One of my EasyIV project’s featured function is face detect, but obviously it was only used to collect faces for further process, like face recognition, of some other application or system working along with EasyIV.
I’d say here, face recognition was also included in my plan for EasyIV.
However, after digged into it for sometime, I found it’s really a big problem to me. I tried several ways to implement the face recognition process, but all the results are sad, none of the can work precisely.
P.S. Lucky me, I didn’t bring this topic to my paper, otherwise I’ll be doomed in the coming Mid-term examination.
Here I share with you a simple test program I used to practice face recognition by using Eigenface.
- FaceDB: http://rg4.net/p/easyiv/FaceDB.7z (from BioID-FaceDatabase-V1.2)

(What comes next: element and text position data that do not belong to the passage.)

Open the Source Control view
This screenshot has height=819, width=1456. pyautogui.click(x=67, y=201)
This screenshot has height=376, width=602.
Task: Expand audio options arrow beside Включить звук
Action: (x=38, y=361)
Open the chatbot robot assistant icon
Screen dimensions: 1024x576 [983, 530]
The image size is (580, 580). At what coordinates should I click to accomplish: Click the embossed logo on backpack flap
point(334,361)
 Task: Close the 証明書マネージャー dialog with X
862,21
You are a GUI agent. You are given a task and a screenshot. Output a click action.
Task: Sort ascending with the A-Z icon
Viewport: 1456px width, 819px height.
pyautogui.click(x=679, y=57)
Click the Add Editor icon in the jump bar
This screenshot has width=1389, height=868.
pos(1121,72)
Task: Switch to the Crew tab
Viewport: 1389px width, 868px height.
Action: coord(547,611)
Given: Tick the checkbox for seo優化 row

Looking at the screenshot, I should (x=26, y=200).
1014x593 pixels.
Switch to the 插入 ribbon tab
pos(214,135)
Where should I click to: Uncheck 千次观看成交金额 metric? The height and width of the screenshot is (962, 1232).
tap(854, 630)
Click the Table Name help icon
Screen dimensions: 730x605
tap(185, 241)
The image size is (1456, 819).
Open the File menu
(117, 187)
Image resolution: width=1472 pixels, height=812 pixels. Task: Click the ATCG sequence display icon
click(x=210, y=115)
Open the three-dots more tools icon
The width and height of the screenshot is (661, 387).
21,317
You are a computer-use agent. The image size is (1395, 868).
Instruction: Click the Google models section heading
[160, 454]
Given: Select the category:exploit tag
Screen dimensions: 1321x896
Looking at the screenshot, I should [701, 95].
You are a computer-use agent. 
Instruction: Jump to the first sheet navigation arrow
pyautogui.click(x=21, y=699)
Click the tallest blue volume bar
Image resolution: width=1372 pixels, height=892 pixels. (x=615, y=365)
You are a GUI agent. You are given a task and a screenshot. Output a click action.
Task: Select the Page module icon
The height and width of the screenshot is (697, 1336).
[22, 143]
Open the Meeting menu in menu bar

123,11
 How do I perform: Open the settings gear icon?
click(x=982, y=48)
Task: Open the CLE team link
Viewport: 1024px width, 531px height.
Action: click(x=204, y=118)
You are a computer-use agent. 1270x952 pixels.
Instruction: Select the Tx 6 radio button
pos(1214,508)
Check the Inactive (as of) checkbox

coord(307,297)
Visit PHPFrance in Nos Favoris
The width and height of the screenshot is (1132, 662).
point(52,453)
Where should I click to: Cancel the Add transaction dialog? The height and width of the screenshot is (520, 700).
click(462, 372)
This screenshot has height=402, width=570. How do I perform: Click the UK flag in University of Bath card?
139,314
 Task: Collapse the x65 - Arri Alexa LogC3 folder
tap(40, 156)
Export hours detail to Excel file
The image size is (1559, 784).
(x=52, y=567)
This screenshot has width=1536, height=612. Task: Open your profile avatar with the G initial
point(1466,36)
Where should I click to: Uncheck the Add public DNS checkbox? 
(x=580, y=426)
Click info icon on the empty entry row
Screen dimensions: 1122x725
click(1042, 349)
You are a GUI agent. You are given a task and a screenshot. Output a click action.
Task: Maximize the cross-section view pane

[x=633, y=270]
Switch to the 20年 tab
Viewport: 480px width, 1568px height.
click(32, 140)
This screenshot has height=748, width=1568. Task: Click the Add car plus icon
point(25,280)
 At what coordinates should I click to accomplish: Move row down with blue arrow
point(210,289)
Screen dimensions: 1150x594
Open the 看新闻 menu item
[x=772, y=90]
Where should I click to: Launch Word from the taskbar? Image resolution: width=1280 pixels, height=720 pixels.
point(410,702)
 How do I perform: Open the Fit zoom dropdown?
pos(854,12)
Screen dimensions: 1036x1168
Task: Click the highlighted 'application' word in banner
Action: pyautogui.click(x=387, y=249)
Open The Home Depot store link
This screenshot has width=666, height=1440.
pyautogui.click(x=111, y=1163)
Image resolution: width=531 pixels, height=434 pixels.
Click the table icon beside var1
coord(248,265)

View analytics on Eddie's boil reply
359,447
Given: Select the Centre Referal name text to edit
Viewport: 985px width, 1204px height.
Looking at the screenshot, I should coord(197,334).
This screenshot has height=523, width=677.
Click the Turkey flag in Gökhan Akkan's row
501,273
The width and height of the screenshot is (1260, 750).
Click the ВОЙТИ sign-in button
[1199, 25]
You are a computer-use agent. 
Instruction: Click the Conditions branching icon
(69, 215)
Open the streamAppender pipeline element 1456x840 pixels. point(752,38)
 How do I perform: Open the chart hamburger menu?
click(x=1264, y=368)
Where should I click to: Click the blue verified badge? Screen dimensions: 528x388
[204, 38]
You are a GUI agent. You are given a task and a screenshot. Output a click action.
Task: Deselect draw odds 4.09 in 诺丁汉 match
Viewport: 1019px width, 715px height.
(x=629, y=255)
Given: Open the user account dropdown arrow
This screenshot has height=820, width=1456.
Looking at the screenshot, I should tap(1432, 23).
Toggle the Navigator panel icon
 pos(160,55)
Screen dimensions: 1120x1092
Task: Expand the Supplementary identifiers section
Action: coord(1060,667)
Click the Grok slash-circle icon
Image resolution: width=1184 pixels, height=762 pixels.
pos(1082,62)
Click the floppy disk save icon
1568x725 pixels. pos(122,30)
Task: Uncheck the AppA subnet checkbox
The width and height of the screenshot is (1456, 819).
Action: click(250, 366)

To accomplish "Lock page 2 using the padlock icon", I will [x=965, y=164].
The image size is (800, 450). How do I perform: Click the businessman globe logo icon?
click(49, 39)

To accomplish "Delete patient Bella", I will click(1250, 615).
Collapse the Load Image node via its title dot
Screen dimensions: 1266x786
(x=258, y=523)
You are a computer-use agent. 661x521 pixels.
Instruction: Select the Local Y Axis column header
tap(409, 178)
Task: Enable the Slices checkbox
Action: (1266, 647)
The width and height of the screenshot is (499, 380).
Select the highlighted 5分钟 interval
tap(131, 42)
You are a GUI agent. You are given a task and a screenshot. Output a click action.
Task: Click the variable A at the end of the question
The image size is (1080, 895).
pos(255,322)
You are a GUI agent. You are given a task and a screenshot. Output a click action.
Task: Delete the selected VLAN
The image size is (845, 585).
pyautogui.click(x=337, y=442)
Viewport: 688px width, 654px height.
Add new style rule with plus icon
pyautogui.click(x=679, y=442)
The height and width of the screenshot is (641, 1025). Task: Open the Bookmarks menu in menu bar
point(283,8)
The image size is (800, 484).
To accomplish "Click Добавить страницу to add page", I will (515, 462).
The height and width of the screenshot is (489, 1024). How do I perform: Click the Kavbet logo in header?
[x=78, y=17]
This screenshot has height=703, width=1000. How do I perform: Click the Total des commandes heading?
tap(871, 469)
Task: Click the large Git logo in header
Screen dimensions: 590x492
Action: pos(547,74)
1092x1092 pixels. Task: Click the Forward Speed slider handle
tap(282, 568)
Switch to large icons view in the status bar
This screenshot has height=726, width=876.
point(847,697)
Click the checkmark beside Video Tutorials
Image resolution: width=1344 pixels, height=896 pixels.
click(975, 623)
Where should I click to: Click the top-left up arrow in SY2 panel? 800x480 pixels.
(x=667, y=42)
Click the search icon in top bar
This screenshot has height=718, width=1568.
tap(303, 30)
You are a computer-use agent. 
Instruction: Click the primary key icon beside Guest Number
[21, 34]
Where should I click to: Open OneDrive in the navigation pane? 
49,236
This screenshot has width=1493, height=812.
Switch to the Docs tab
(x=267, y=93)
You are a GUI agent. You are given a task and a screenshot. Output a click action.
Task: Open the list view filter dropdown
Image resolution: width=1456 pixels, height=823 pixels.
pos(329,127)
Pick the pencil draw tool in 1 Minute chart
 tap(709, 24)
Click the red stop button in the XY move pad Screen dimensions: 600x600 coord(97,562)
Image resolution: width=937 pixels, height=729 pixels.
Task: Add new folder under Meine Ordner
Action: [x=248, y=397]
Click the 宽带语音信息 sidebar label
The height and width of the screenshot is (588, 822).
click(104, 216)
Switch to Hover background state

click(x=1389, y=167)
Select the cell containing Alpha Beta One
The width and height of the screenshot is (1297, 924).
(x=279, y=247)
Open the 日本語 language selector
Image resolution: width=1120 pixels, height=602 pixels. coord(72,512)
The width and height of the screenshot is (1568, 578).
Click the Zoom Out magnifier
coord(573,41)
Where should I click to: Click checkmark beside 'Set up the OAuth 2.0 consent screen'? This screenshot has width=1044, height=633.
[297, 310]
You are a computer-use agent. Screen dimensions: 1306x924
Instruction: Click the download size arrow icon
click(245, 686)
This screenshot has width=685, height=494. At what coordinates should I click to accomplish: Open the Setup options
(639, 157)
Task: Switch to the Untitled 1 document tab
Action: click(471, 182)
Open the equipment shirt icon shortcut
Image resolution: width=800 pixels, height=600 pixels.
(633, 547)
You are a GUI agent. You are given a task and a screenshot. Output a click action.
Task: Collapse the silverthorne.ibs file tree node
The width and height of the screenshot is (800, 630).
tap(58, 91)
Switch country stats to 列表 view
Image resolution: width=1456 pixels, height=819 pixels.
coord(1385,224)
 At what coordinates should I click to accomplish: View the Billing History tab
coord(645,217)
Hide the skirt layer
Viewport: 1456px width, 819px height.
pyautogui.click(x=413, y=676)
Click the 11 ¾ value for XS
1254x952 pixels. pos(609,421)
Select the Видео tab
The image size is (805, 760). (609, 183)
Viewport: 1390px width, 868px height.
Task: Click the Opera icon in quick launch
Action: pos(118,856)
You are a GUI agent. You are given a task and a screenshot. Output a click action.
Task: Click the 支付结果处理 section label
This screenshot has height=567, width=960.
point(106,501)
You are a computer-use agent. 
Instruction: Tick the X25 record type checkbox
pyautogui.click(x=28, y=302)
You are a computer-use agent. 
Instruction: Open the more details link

- Test program: http://rg4.net/p/easyiv/RsFaceRecognizer.7z
- PGM viewer: http://rg4.net/p/easyiv/RsPGMViewer.7z
What is Eigenface?
Eigenfaces is the name given to a set of eigenvectors when they are used in the computer vision problem of human face recognition.[1] The approach of using eigenfaces for recognition was developed by Sirovich and Kirby (1987) and used by Matthew Turk and Alex Pentland in face classification.[2] The eigenvectors are derived from the covariance matrix of the probability distribution over the high-dimensional vector space of face images. The eigenfaces themselves form a basis set of all images used to construct the covariance matrix. This produces dimension reduction by allowing the smaller set of basis images to represent the original training images. Classification can be achieved by comparing how faces are represented by the basis set.